The decision of the Ontario Securities Commission (the “OSC”) in Neo Materials Technologies Inc. may signal a change in the regulatory approach to shareholder rights plans. Regulators may now be showing more deference to the actions of target boards in adopting and continuing shareholder rights plans, particularly where the facts demonstrate that the board adhered to a proper process in implementing the plan and shareholders have approved the plan on an informed basis.

In Neo, the target (“Neo”) was the subject of a hostile partial take-over by Pala Investment Holdings Limited (“Pala”). The Pala bid was a “permitted bid” under Neo’s existing rights plan since the Pala bid was open for acceptance for 60 days rather than the statutory minimum of 35 days. Prior to its expiry, the Neo board adopted a “tactical” rights plan, which was approved by Neo’s shareholders. The new rights plan did not include a partial bid within the definition of a “permitted bid”. Pala requested that the OSC cease trade the Neo rights plans in order to allow its bid to proceed.
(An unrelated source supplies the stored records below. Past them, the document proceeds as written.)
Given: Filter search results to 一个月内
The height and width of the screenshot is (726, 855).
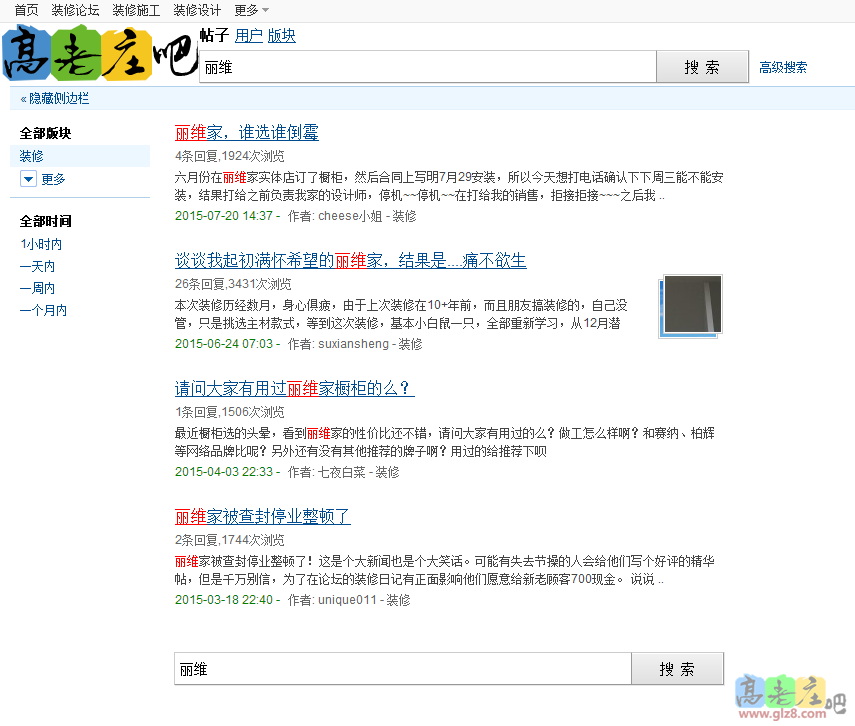Looking at the screenshot, I should pos(44,309).
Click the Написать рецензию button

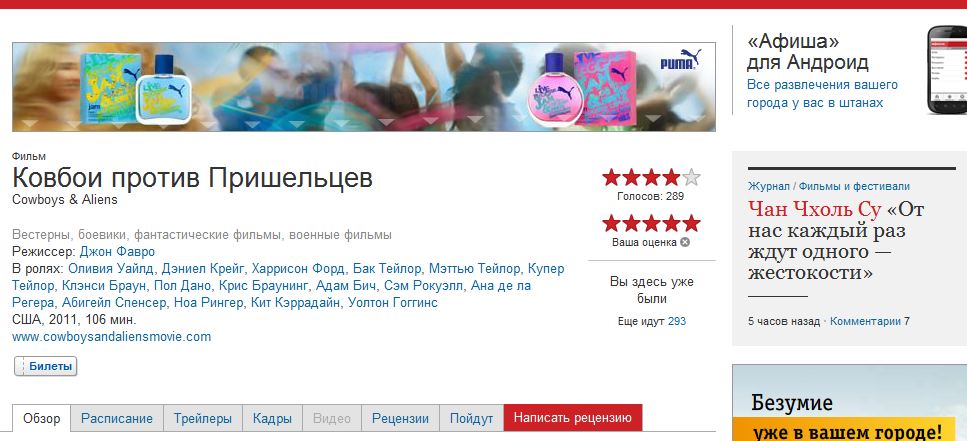click(x=573, y=418)
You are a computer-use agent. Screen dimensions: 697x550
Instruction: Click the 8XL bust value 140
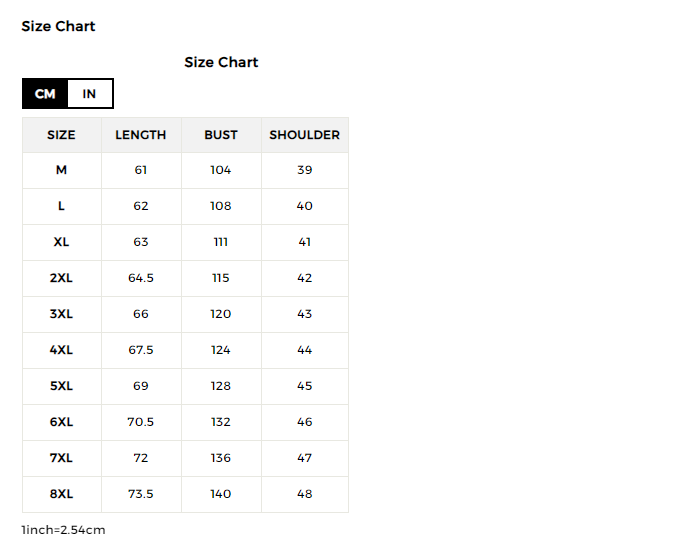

The OSC declined to issue a cease trade order. Pala argued that the only legitimate purpose of a rights plan is to provide a target board with additional time to seek alternative transactions to enhance shareholder value as part of an auction process. The OSC stated that, in considering whether to exercise its public interest jurisdiction to cease trade a rights plan, it will carefully assess all circumstances surrounding implementation of the plan, including whether “informed shareholder approval” was given. The OSC stated that, while it would not decline to exercise its jurisdiction to cease trade a rights plan in appropriate circumstances, deference should be given to legitimate decisions of the board of directors of target companies. While “fully informed” shareholder approval of a tactical shareholders’ rights plan is an important consideration in determining whether to allow a plan to continue, the OSC noted that shareholder approval will not necessarily prevail in circumstances where it can be shown that the target directors failed to carry out their duties in the best interests of the corporation and the body of the target shareholders, or there is evidence of undue pressure on target shareholders by management or the board to approve the plan. The OSC concluded that the Neo shareholders were “informed” and that the board’s decision to implement the plan was a product of its bona fide business judgment. The OSC found no evidence of coercion of Neo shareholders by the board or management.
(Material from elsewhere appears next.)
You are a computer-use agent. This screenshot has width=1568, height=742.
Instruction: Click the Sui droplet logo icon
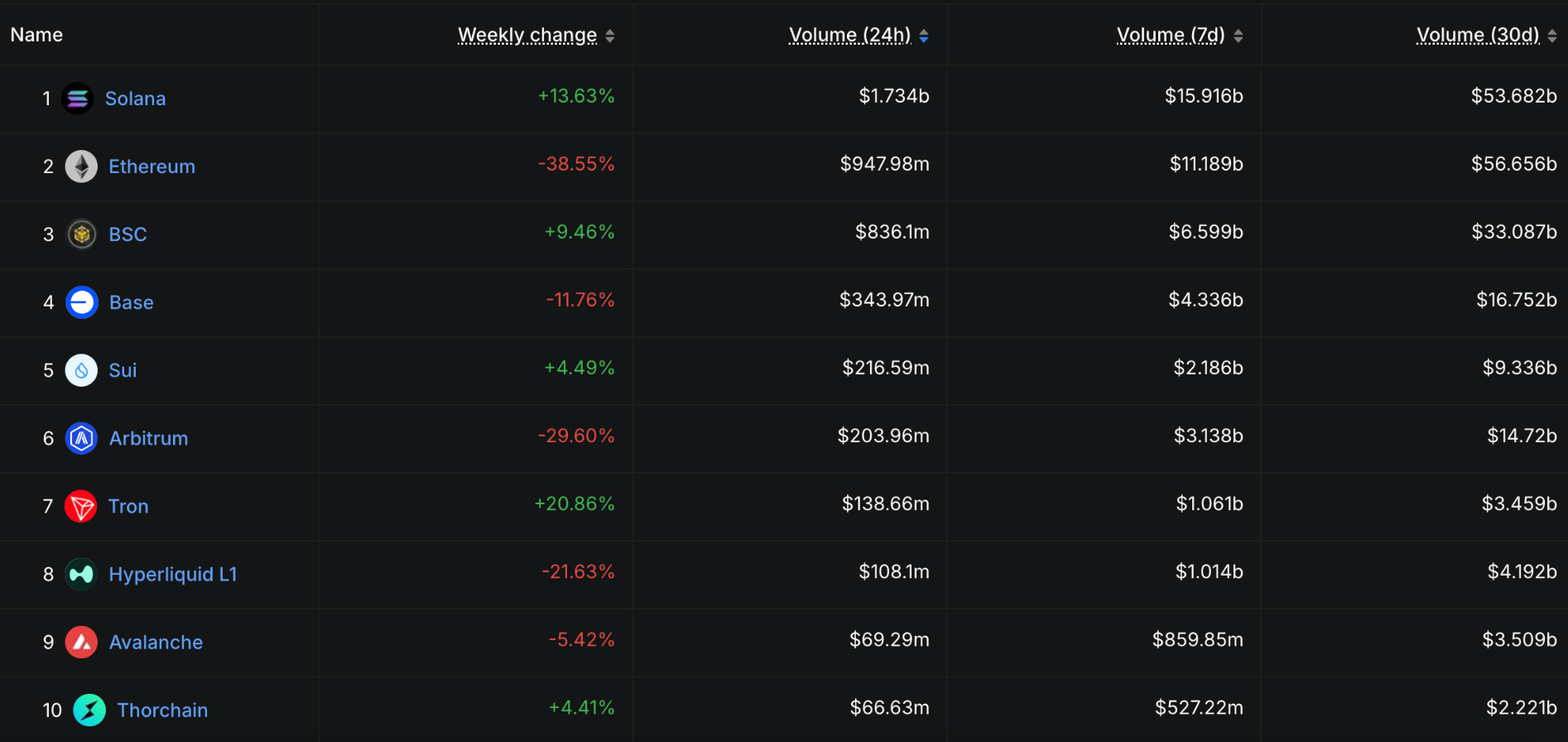click(81, 370)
The Neo reasons are interesting in terms of the OSC’s acknowledgment of the “business judgment rule” (which is largely a product of US jurisprudence). The OSC emphasized that directors’ fiduciary duties are broad and must be considered in the context of the particular situation. The Neo decision suggests that the duty of directors in the context of a change of corporate control is not merely confined to short term profits or share values and it is appropriate for directors to look to the long term interests of the corporation where the corporation is operating as a going concern. The decision is fairly clear that the purpose of a shareholder rights plan (including a tactical plan) is not limited to simply providing sufficient time to the target board to conduct an auction for the company or to seek alternative bidders. A rights plan (including a tactical plan) may be implemented by a target board to protect the long term interests of its shareholders. A board may legitimately determine that, in the face of an unsolicited bid, it is not necessarily in the best interests of the corporation to run an auction for the company at that precise point in time.

Canadian securities regulators have historically approached rights plans from the perspective of considering not if, but when, a rights plan should be terminated by a cease trade order. In Neo, the OSC rejected that analysis with the proposition that as long as the rights plan continues to allow the target board to fulfil its fiduciary duty, then the plan has a purpose and should be allowed to continue. Neo may, however, be factually different than most typical rights plan cases which do not always involve shareholder approval of a tactical rights plan during an unsolicited bid.